Dontsliceyourwristdontsliceyourwristdontsliceypurwristdontsliceyourwrist.
Shit I want to slice my wrist.
I stare at the blade repeating in my head no no no.
I’m nearly on the verge of tears.
The blade stares back at me screaming let me make you bleed.
I continue saying no.
As I realize the blade has taken control.
The one thing I thought I could control has now turned on me.
So here I go cutting my skin open again.
I feel like nobody fucking cares about me anymore.
I feel like nobody wants to be around me.
I feel like everyone stopped caring what I had to say a long time ago.
Fuck.
I just want someone to care for me.
I feel so fucking lost and broken in my sad and pathetic life.
I just need someone there for me and it seems like nobody is.
I wish I didn’t feel the way I do.
I wish that I could be happy.
I wish that I didn’t think about suicide.
I wish that I didn’t think I was fat.
I wish I didn’t cut myself.
But it is too late now and I am spiraling out of control.
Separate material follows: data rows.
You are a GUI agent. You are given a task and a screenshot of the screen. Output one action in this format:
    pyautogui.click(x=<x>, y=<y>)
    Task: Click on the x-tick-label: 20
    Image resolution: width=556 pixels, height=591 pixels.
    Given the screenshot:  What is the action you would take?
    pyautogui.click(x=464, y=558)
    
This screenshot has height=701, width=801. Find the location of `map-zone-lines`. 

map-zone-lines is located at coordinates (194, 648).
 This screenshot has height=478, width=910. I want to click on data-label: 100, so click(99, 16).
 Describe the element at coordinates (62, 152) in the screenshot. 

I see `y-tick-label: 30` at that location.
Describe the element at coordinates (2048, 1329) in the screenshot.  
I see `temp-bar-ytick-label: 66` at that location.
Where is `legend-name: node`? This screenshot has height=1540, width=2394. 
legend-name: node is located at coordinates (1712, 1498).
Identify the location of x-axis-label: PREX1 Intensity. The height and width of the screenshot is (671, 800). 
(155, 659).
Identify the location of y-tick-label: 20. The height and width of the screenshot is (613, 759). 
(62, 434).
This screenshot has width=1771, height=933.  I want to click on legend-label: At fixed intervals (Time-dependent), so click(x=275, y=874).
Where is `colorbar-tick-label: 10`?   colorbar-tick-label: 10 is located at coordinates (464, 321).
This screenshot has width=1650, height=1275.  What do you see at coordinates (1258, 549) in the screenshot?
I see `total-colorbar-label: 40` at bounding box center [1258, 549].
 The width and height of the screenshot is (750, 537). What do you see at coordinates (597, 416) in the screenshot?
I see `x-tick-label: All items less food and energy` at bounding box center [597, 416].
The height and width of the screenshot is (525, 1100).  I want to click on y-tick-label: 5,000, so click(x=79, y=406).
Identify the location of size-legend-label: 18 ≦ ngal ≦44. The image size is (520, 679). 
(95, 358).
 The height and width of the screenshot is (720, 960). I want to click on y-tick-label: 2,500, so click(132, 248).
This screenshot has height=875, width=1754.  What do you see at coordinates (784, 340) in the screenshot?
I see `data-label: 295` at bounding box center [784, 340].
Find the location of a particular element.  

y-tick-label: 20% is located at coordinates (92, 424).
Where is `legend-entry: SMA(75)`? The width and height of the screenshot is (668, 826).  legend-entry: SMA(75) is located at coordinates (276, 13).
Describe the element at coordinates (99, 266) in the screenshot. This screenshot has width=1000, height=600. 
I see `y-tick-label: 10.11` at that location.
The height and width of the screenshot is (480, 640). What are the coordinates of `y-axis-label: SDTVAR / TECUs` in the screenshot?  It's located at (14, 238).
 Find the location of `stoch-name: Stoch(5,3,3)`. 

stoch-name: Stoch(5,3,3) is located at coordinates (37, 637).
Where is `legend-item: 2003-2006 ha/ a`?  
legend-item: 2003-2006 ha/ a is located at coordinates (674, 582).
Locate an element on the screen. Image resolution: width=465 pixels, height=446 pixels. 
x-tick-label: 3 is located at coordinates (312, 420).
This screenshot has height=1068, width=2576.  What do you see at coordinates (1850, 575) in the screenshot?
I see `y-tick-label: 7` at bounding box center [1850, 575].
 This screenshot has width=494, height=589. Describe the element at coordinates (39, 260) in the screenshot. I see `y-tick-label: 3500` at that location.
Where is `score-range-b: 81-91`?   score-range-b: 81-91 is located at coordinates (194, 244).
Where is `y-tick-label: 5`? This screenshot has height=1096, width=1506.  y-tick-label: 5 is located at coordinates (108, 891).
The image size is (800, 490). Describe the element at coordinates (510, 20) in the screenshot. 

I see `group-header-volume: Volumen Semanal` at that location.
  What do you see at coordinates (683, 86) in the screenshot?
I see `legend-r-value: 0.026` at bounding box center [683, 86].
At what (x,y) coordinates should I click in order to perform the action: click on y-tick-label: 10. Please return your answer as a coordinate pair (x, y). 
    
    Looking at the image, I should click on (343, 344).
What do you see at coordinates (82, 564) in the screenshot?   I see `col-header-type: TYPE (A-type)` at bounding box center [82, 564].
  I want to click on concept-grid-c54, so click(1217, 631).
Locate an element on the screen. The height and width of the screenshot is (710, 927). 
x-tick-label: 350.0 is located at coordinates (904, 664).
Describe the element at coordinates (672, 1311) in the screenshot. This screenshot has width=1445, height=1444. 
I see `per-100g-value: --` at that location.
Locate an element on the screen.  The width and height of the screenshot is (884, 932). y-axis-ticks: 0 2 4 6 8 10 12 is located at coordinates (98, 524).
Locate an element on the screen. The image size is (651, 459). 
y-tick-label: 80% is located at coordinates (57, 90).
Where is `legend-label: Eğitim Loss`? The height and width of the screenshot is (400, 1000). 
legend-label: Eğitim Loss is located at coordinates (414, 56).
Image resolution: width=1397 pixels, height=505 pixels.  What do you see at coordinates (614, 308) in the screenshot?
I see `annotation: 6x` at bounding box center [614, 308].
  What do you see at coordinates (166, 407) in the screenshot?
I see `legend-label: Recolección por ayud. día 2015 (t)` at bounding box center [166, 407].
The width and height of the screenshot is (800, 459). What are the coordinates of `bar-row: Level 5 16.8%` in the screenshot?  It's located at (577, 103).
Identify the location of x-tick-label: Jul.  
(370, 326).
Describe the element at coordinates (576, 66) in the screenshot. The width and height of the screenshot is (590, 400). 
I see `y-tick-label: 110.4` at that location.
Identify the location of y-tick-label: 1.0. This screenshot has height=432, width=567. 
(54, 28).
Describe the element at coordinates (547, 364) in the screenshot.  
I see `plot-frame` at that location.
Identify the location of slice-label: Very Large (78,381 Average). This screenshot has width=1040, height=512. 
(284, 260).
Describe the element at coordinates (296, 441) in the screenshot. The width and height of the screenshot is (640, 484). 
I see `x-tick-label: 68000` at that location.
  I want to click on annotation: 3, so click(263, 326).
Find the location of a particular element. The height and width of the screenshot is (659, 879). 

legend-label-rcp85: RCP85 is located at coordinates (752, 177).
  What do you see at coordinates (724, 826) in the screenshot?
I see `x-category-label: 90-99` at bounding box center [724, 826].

If you heard tomorrow that I took my own life what would you do?
Would you miss me?
Would you cry?
Would you come to my funeral?
Would you even fucking care?
How perfect we would be together.
Your nerdiness and hipsterness is just too adorable.
I love talking to you.
I feel like I can tell you everything except about how crazy I feel.
I can’t tell you how I think about killing myself constantly.
I can’t tell you the drugs and the alcohol.
I can’t tell you about the scars on my arm.
I can’t tell you about the things I have done with other guys.
I regret putting my hand in that one guys pants and having him feel me up as I said no. I regret letting that one guy put his hand in my pants. I regret letting the other kid feel me up.
Most of all I regret letting you go when I could have had you.